What you should do: Return the records below from the line containing "Open 微信办事 menu" onward, exactly, through and including the last line.

### Listed records

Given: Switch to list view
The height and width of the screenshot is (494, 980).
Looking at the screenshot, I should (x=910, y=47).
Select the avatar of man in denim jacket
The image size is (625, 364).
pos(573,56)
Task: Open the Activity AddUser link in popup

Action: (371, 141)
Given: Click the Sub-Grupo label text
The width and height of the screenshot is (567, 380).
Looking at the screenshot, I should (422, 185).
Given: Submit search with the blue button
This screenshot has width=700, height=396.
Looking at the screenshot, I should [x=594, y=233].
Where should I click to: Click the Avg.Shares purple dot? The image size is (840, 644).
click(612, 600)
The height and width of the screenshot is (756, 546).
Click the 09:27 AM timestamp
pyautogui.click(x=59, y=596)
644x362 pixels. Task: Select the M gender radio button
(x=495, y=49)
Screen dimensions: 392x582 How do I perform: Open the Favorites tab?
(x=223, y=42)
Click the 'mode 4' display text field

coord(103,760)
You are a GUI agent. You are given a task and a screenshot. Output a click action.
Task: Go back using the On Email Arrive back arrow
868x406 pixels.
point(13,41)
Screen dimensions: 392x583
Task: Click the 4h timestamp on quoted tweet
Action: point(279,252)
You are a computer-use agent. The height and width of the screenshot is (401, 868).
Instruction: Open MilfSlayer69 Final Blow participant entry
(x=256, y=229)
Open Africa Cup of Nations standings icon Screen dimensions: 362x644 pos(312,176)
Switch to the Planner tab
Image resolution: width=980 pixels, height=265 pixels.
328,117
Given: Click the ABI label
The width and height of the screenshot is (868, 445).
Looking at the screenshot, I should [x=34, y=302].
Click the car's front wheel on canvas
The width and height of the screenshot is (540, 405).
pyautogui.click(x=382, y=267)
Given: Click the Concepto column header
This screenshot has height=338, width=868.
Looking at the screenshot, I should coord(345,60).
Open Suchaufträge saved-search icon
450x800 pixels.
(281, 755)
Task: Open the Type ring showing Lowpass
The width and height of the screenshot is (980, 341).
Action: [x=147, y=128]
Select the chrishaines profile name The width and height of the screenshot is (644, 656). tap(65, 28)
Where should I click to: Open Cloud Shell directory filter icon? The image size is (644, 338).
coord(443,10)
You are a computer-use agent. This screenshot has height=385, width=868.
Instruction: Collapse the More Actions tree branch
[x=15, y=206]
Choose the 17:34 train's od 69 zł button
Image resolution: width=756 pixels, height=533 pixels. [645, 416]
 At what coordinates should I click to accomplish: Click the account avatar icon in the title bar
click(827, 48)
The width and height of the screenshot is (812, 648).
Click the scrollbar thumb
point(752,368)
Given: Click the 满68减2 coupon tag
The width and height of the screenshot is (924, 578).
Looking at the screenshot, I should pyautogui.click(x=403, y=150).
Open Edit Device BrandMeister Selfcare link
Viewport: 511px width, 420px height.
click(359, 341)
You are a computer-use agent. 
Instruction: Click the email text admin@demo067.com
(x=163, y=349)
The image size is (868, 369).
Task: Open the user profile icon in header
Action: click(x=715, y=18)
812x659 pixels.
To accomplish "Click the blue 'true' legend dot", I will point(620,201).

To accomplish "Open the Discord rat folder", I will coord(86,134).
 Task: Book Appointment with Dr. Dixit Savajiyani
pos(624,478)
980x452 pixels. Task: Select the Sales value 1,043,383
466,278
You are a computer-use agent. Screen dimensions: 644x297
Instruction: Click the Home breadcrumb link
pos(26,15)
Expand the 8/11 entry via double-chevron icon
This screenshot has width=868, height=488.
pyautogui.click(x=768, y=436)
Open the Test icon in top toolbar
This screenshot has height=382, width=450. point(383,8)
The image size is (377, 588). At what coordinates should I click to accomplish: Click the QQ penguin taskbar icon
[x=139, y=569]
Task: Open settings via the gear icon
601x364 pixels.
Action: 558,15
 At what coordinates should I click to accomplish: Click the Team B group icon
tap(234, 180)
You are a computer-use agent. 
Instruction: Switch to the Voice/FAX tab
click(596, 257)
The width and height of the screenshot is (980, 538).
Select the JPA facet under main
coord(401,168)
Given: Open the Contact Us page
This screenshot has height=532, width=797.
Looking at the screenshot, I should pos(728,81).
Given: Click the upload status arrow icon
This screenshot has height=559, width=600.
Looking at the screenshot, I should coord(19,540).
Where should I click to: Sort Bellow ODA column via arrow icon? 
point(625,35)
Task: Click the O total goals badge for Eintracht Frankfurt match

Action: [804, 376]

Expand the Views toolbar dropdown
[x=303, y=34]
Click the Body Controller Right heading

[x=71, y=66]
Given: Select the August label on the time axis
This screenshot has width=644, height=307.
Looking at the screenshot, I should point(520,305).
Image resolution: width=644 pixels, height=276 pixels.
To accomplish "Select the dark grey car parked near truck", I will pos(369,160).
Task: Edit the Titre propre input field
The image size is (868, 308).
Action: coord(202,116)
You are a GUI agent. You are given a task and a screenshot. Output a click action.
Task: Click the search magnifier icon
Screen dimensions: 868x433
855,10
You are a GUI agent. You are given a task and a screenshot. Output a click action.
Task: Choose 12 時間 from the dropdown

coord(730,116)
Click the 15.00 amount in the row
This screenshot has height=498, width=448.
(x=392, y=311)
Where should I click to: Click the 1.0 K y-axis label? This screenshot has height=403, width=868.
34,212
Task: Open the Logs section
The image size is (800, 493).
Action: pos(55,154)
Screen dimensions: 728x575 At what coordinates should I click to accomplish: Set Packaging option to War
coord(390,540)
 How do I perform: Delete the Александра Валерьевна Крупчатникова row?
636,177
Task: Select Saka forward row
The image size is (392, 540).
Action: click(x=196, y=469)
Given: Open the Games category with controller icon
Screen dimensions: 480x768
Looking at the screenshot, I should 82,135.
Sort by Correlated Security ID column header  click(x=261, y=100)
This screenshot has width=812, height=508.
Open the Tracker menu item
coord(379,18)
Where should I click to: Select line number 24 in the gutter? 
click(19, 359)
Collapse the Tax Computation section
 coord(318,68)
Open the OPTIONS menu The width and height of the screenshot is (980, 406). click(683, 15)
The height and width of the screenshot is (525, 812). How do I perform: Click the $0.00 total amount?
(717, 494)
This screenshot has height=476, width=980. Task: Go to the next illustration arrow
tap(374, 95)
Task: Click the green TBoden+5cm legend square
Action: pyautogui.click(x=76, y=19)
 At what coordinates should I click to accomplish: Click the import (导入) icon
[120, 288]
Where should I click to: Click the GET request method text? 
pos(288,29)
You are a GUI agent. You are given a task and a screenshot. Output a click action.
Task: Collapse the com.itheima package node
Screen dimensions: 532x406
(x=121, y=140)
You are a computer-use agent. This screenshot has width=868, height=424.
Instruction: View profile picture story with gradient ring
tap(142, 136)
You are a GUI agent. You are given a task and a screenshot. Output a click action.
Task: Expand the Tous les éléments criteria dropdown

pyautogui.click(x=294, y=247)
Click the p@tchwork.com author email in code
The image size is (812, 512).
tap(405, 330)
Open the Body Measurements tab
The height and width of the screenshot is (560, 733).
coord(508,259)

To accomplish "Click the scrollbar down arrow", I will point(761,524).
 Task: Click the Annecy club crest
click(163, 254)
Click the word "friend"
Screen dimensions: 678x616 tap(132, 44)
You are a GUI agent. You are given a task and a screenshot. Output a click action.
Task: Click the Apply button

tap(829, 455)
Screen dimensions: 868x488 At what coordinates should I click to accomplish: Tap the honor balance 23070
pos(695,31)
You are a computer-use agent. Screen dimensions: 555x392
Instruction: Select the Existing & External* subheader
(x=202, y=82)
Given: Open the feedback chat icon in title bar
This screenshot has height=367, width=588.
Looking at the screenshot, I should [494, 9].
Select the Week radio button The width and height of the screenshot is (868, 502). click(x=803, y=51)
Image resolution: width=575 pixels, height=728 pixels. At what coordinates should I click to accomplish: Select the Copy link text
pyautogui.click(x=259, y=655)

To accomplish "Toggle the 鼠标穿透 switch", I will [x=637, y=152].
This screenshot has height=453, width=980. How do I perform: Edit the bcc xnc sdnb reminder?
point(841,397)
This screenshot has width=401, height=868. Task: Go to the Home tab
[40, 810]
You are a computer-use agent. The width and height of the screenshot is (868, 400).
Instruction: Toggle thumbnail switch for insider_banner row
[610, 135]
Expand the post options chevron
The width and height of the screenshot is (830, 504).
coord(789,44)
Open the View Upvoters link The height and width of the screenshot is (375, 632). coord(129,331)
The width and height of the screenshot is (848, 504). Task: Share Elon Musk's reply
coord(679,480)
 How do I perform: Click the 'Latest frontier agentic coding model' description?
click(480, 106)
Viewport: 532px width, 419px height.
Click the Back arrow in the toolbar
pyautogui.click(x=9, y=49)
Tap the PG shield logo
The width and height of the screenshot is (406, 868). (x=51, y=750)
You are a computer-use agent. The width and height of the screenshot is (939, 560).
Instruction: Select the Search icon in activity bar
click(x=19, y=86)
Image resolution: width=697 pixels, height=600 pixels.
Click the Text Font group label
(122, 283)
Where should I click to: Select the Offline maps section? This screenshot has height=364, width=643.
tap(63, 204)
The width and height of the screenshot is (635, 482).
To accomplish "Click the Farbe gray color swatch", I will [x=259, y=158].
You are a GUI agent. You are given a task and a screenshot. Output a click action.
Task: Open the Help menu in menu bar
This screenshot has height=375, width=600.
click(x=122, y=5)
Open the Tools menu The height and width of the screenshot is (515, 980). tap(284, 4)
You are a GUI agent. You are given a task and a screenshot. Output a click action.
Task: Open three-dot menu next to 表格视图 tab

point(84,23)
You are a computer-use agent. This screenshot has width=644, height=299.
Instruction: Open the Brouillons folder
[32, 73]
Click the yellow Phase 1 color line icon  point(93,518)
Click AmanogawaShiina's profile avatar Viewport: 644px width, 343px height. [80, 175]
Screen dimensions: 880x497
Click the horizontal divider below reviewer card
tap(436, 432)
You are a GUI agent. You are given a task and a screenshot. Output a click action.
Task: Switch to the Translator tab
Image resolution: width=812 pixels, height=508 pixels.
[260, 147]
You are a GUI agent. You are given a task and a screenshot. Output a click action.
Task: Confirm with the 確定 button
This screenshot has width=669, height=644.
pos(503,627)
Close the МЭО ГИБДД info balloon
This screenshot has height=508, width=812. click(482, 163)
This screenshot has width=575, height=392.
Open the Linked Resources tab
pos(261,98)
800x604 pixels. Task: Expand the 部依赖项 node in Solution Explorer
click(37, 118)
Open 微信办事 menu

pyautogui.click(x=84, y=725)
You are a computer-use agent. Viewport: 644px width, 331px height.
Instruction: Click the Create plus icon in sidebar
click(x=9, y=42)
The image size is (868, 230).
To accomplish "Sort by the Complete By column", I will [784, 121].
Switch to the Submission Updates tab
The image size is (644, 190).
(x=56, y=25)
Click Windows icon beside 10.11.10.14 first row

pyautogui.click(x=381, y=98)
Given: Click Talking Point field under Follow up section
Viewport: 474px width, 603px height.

######

Response to this exercise:
Open 微信办事 menu

pyautogui.click(x=84, y=725)
You are a computer-use agent. Viewport: 644px width, 331px height.
Instruction: Click the Create plus icon in sidebar
click(x=9, y=42)
The image size is (868, 230).
To accomplish "Sort by the Complete By column", I will [784, 121].
Switch to the Submission Updates tab
The image size is (644, 190).
(x=56, y=25)
Click Windows icon beside 10.11.10.14 first row

pyautogui.click(x=381, y=98)
Given: Click Talking Point field under Follow up section
Viewport: 474px width, 603px height.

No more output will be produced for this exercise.